The rock and the murmur it creates have inspired various tales. An old legend envisioned dwarfs living in caves in the rock.

In 1801, German author Clemens Brentano composed his ballad Zu Bacharach am Rheine as part of a fragmentary continuation of his novel Godwi oder Das steinerne Bild der Mutter. It first told the story of an enchanting woman associated with the rock. In the poem, the beautiful Lore Lay, betrayed by her sweetheart, is accused of bewitching men and causing their death. Rather than sentence her to death, the bishop consigns her to a nunnery. On the way thereto, accompanied by three knights, she comes to the Lorelei rock. She asks permission to climb it and view the Rhine once again. She does so, and, thinking that she sees her love in the Rhine, falls to her death; the rock ever afterward retaining an echo of her name. Brentano had taken inspiration from Ovid and the Echo myth.

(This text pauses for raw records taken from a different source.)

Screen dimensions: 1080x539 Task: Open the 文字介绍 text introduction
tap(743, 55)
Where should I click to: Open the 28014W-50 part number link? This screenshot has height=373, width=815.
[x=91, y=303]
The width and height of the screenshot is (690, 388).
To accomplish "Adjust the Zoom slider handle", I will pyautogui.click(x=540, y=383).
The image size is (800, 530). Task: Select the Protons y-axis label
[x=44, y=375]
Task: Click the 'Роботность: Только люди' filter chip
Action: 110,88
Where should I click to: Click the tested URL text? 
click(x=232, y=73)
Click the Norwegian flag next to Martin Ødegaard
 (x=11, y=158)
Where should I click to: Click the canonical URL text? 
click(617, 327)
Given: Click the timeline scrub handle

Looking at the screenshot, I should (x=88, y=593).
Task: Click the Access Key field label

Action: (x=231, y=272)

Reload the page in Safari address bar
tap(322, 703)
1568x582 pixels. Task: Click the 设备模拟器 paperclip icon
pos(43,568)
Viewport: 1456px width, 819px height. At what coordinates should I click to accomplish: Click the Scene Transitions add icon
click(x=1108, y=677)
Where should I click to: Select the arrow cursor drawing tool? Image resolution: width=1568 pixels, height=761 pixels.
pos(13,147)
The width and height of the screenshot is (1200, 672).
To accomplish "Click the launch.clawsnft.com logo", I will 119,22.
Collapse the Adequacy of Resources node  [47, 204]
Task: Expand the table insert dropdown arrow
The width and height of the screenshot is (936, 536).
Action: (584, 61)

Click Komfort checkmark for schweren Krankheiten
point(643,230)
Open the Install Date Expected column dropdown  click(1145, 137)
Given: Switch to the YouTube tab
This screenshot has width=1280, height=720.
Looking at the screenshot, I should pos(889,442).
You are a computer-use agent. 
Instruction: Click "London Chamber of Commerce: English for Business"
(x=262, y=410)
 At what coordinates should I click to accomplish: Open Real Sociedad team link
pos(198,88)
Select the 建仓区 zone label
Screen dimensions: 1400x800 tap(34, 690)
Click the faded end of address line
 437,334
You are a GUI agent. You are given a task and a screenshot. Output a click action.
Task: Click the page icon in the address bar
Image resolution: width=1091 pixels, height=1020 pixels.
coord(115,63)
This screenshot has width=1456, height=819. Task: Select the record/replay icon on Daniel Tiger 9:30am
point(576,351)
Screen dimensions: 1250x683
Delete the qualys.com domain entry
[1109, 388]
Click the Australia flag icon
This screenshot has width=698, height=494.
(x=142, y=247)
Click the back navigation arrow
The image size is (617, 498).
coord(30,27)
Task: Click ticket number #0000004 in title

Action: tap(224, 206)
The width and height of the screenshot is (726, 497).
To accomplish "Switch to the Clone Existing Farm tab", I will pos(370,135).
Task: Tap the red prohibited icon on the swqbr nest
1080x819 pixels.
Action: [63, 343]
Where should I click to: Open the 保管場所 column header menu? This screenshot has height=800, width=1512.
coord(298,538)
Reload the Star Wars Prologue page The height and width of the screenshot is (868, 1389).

In 1824, Heinrich Heine seized on and adapted Brentano's theme in one of his most famous poems, "Die Lorelei". It describes the eponymous female as a sort of siren who, sitting on the cliff above the Rhine and combing her golden hair, unwittingly distracted shipmen with her beauty and song, causing them to crash on the rocks. In 1837 Heine's lyrics were set to music by Friedrich Silcher in the art song "Lorelei" that became well known in German-speaking lands. A setting by Franz Liszt was also favored and dozens of other musicians have set the poem to music. During the Nazi regime and World War II, Heinrich Heine (born as a Jew) became discredited as author of the lyrics, in an effort to dismiss and hide Jewish contribution to German art. Loreley also appears in the poem "Waldesgespräch" which appears as a dialog in Joseph von Eichendorff's first novel, Ahnung und Gegenwart (1812); that poem was set by Robert Schumann in his Liederkreis, Op. 39.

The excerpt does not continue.